Your instructions:
Set the data down exactly as it stands, and keep its pictures out.

Dataset records:
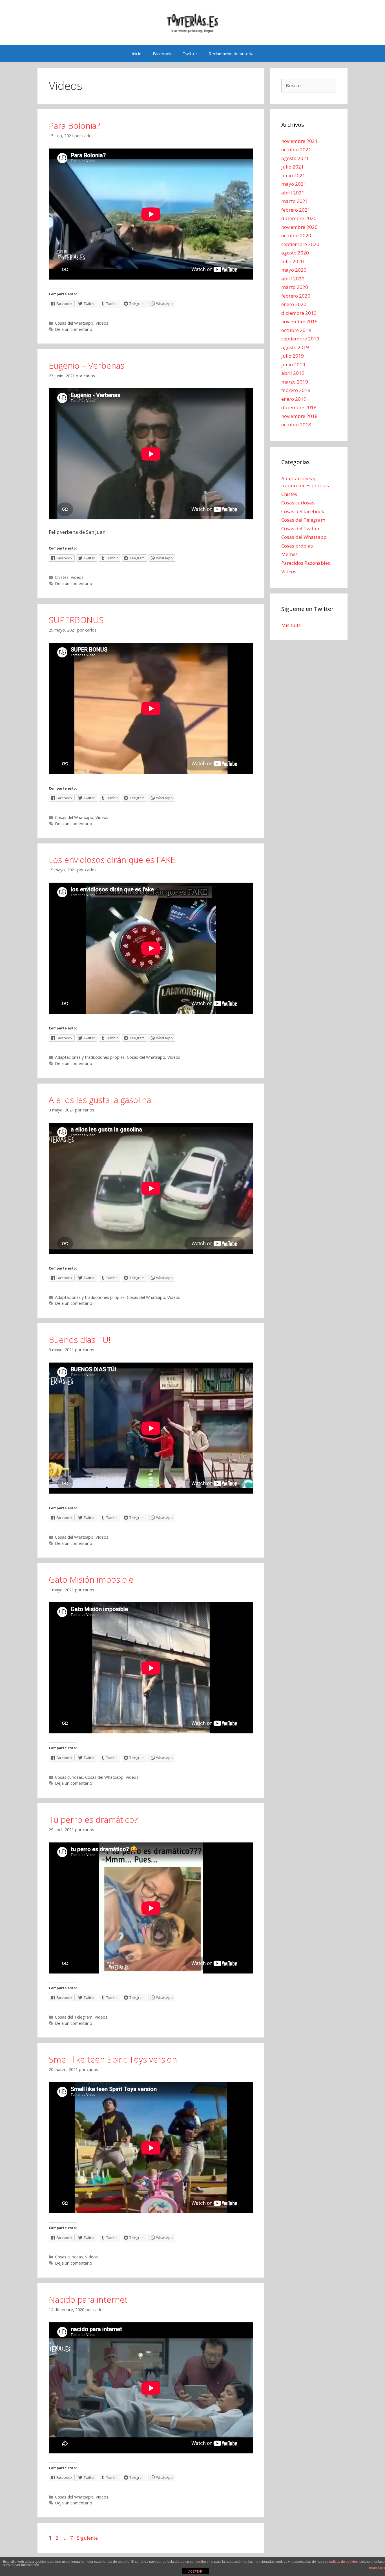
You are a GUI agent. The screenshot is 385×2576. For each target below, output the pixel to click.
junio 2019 (293, 364)
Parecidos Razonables (305, 563)
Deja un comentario (73, 329)
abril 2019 (292, 373)
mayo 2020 (293, 270)
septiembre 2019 (300, 338)
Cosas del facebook (302, 511)
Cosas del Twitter (300, 528)
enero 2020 (293, 304)
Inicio (136, 53)
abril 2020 (292, 278)
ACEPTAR (195, 2571)
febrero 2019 (295, 390)
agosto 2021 (295, 158)
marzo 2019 (294, 381)
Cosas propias (297, 545)
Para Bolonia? (74, 125)
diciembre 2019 (299, 313)
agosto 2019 (295, 347)
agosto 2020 (295, 252)
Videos (102, 323)
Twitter (190, 53)
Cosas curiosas (69, 1777)
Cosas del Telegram (73, 2017)
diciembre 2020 (299, 218)
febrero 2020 (295, 296)
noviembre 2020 (299, 227)
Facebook (162, 53)
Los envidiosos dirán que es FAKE (112, 859)
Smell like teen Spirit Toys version (113, 2059)
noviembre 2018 (299, 416)
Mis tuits (291, 625)
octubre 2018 (296, 424)
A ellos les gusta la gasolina (100, 1100)
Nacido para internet (88, 2299)
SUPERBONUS (76, 620)
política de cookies (343, 2562)
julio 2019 (292, 356)
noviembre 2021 (299, 141)
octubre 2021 (296, 149)
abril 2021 (292, 192)
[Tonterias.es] (192, 22)
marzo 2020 (294, 287)
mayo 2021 (293, 184)
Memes (289, 554)
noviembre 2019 (299, 321)
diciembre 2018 (299, 407)
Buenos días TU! (79, 1339)
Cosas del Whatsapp (74, 323)
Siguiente (90, 2538)
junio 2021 (293, 175)
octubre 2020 (296, 235)
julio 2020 (292, 261)
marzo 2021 (294, 201)
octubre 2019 (296, 330)
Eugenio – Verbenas (86, 365)
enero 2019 (293, 399)
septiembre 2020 (300, 244)
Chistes (61, 577)
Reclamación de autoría (231, 53)
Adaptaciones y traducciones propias (90, 1057)
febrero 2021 (295, 210)
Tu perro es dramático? (93, 1819)
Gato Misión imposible (91, 1579)
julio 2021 (292, 166)
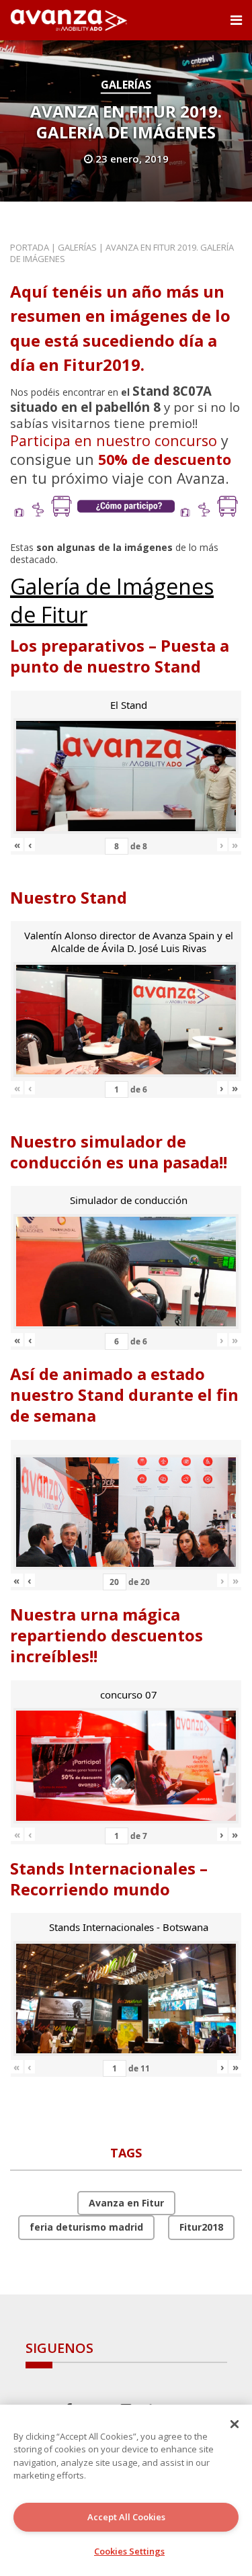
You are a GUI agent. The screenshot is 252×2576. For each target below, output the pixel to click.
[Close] (234, 2424)
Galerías (126, 84)
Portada (29, 247)
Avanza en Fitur (126, 2202)
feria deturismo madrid (86, 2227)
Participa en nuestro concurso (113, 440)
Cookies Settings (129, 2551)
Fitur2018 (201, 2227)
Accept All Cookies (126, 2517)
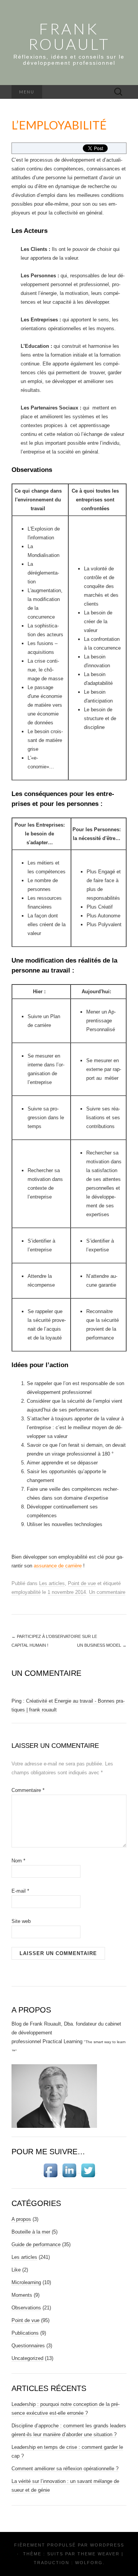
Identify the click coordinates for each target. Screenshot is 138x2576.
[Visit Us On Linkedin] (69, 2170)
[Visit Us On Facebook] (50, 2170)
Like (16, 2270)
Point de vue (82, 1583)
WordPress (107, 2545)
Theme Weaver (98, 2553)
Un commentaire (107, 1592)
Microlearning (26, 2282)
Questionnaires (28, 2345)
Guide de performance (36, 2244)
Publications (25, 2333)
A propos (21, 2219)
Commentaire (28, 1790)
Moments (22, 2295)
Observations (26, 2308)
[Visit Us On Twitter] (88, 2170)
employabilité (26, 1592)
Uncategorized (27, 2358)
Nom (18, 1861)
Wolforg (89, 2562)
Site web (21, 1921)
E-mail (20, 1891)
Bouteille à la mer (31, 2232)
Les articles (52, 1583)
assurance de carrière (58, 1566)
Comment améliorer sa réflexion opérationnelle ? (65, 2468)
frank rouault (69, 36)
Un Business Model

Expected output:
You are a GUI agent. The screenshot is 385×2576. For each target below, output the pixel to click.
junio 2019 (293, 364)
Parecidos Razonables (305, 563)
Deja un comentario (73, 329)
abril 2019 (292, 373)
mayo 2020 (293, 270)
septiembre 2019 (300, 338)
Cosas del facebook (302, 511)
Cosas del Twitter (300, 528)
enero 2020 (293, 304)
Inicio (136, 53)
abril 2020 (292, 278)
ACEPTAR (195, 2571)
febrero 2019 (295, 390)
agosto 2021 (295, 158)
marzo 2019 (294, 381)
Cosas propias (297, 545)
Para Bolonia? (74, 125)
diciembre 2019 (299, 313)
agosto 2019 (295, 347)
agosto 2020 (295, 252)
Videos (102, 323)
Twitter (190, 53)
Cosas curiosas (69, 1777)
Cosas del Telegram (73, 2017)
diciembre 2020 (299, 218)
febrero 2020 (295, 296)
noviembre 2020 (299, 227)
Facebook (162, 53)
Los envidiosos dirán que es FAKE (112, 859)
Smell like teen Spirit Toys version (113, 2059)
noviembre 2018 (299, 416)
Mis tuits (291, 625)
octubre 2018 (296, 424)
A ellos les gusta la gasolina (100, 1100)
Nacido para internet (88, 2299)
SUPERBONUS (76, 620)
política de cookies (343, 2562)
julio 2019 (292, 356)
noviembre 2021 (299, 141)
octubre 2021 (296, 149)
abril 2021 (292, 192)
[Tonterias.es] (192, 22)
marzo 2020 (294, 287)
mayo 2021 (293, 184)
Memes (289, 554)
noviembre 2019 (299, 321)
diciembre 2018 (299, 407)
Buenos días TU! (79, 1339)
Cosas del Whatsapp (74, 323)
Siguiente (90, 2538)
junio 2021 (293, 175)
octubre 2020 (296, 235)
julio 2020 (292, 261)
marzo 2021 (294, 201)
octubre 2019 (296, 330)
Eugenio – Verbenas (86, 365)
enero 2019 (293, 399)
septiembre 2020 (300, 244)
Chistes (61, 577)
Reclamación de autoría (231, 53)
Adaptaciones y traducciones propias (90, 1057)
febrero 2021 (295, 210)
Tu perro es dramático? (93, 1819)
Gato Misión imposible (91, 1579)
julio 2021 (292, 166)
You are a GUI agent. The screenshot is 252×2576. For each target below, output the pixel to click.
[Close] (234, 2424)
Galerías (126, 84)
Portada (29, 247)
Avanza en Fitur (126, 2202)
feria deturismo madrid (86, 2227)
Participa en nuestro concurso (113, 440)
Cookies Settings (129, 2551)
Fitur2018 (201, 2227)
Accept All Cookies (126, 2517)
Identify the click coordinates for each target. Screenshot is 138x2576.
[Visit Us On Linkedin] (69, 2170)
[Visit Us On Facebook] (50, 2170)
Like (16, 2270)
Point de vue (82, 1583)
WordPress (107, 2545)
Theme Weaver (98, 2553)
Un commentaire (107, 1592)
Microlearning (26, 2282)
Questionnaires (28, 2345)
Guide de performance (36, 2244)
Publications (25, 2333)
A propos (21, 2219)
Commentaire (28, 1790)
Moments (22, 2295)
Observations (26, 2308)
[Visit Us On Twitter] (88, 2170)
employabilité (26, 1592)
Uncategorized (27, 2358)
Nom (18, 1861)
Wolforg (89, 2562)
Site web (21, 1921)
E-mail (20, 1891)
Bouteille à la mer (31, 2232)
Les articles (52, 1583)
assurance de carrière (58, 1566)
Comment améliorer sa réflexion opérationnelle ? (65, 2468)
frank rouault (69, 36)
Un Business Model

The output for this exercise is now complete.